The monetary fault line exists because of the different statutory requirements
the Federal Reserve has to meet in order to increase the supply of "high-powered
money":
- FR notes must be collateralized by gold or by U.S. Treasury bills and Federal
Agency securities. The Federal Reserve does not print FR notes (still less
can it air drop them); it gets them from a government official called Federal
Reserve Agent against pledging appropriate collateral. - FR deposits may simply be collateralized by the note of the borrower who
borrows from any of the FR banks. Thus the Federal Reserve can increase FR
deposits on its own authority, without reference to the government. The banking
system then builds its own pyramid of deposits upon the fractional reserve
of FR deposits
Thus there is a serious obstacle in the way of increasing the money supply
by increasing the volume of FR notes in circulation, giving the lie to Chairman
Ben Bernanke's promise to air drop them from helicopters. The obstacle: falling
interest rates. For example, if the T-bill rate dips into negative territory,
then the market value of T-bills exceeds their face value and the Federal Reserve "cannot
afford" to buy them in the open market. The shortage of eligible collateral
will restrict the inflation of FR notes in circulation. By contrast, FR deposits
can be created out of the thin air in unlimited quantities at the click of
the mouse.
Herein lies the danger of monetary earthquake along the fault line. The outstanding
issue of FR notes as of September 20, 2007, was a paltry $760 billion (note
that a sizeable fraction is being hoarded by foreigners overseas), see: www.federalreserve.gov/releases,
which is less than two tenth of one percent of the notional value of derivatives.

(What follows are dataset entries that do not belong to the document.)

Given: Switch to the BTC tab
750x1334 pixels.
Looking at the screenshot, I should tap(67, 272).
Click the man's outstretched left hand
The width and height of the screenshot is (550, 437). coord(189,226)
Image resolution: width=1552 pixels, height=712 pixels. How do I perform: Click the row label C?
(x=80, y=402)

Just a drop in the ocean of potential bad debt.
It is possible for the tectonic plate of hand-to-hand money, the FR notes
to deflate, while that of electronic dollars to go into hyperinflation. The
decoupling has frightening consequences for the financial and economic future
of the world.
The curse of electronic dollars
Helicopter Ben has just made a most unpleasant discovery. Earlier he has promised
that the Federal Reserve will not stand idly by while the dollar deflates and
the economy slides into depression. If need be, he will go as far as having
dollars air dropped from helicopters.
Time has come to make good on those promises in August when the subprime crisis
erupted. To his chagrin Ben found that electronic dollars, the kind he can
create instantaneously at the click of the mouse in unlimited quantities, cannot
be air dropped. They just won't drop.
For electronic dollars to work they have to trickle down through the banking
system. The trouble is that when bad debt in the economy reaches critical mass,
it will start playing hide-and-seek. All of a sudden banks become suspicious
of one another. Is the other guy trying to pass his bad penny on to me? In
extremis, one bank may refuse to take an overnight draft from the other
and will insist on spot payment. A field day for Brink's. The clearing house
is idled, and armored cars run in both directions up and down Wall Street delivering
FR notes and certified checks on FR deposits.

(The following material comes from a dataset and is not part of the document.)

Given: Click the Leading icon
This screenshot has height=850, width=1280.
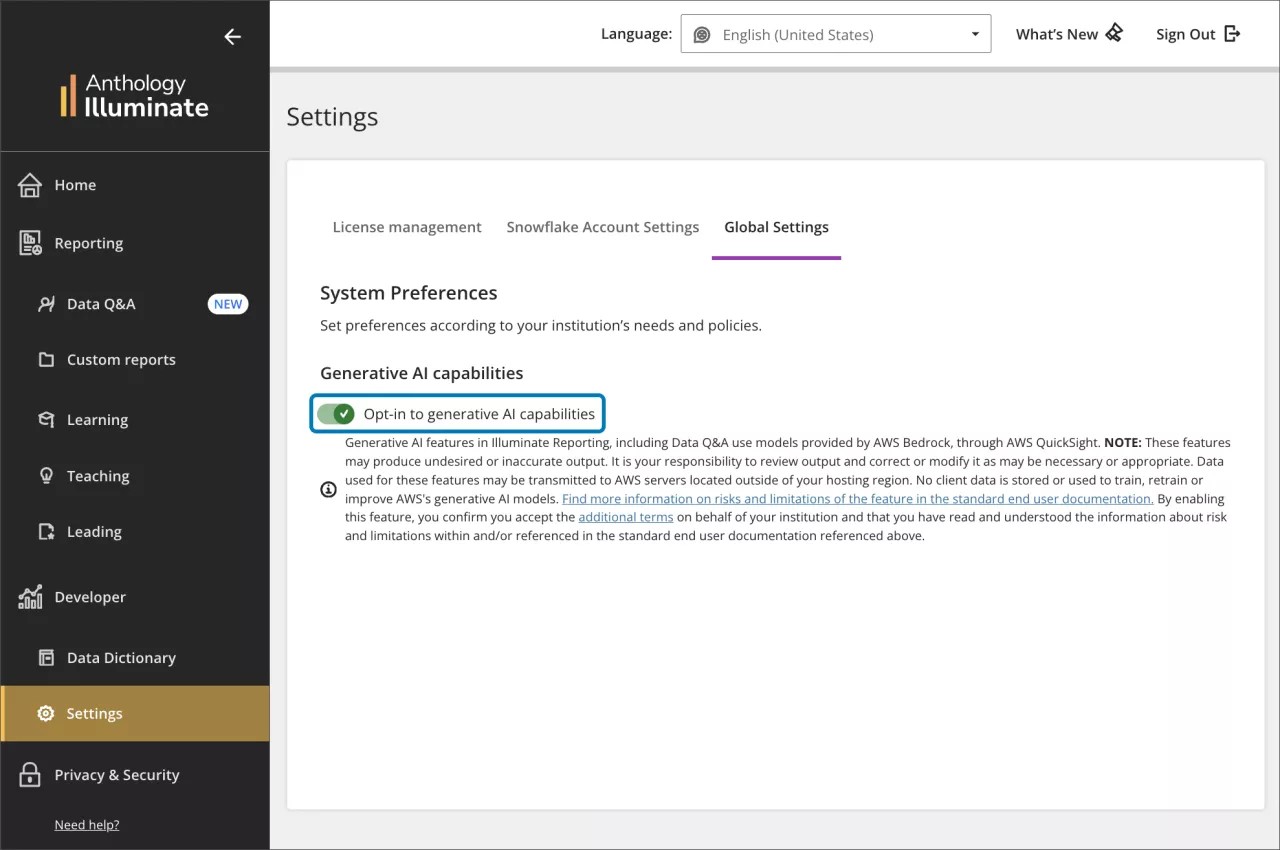Looking at the screenshot, I should coord(47,531).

Under such circumstances electronic dollars won't trickle down. In effect
they could be frozen and, ultimately, they may be demonetized altogether by
the market. How awkward for Helicopter Ben. His boasting of air drops is an
empty threat.
Northern Rock and Roll
The Northern Rock and Roll fever may spill over across the Atlantic from England
to the United States. Northern Rock is a bank headquartered in Newcastle with
lots of branches in the Northern Counties. It was a high-flyer using novel
ways of financing mortgages through conduits and other SIV's, instead of using
the more traditional methods of building societies through savings. (SIV or
Structured Investment Vehicle is euphemism for borrowing short, lending long
through securitization). Now a run on the bank has grounded the high-flier.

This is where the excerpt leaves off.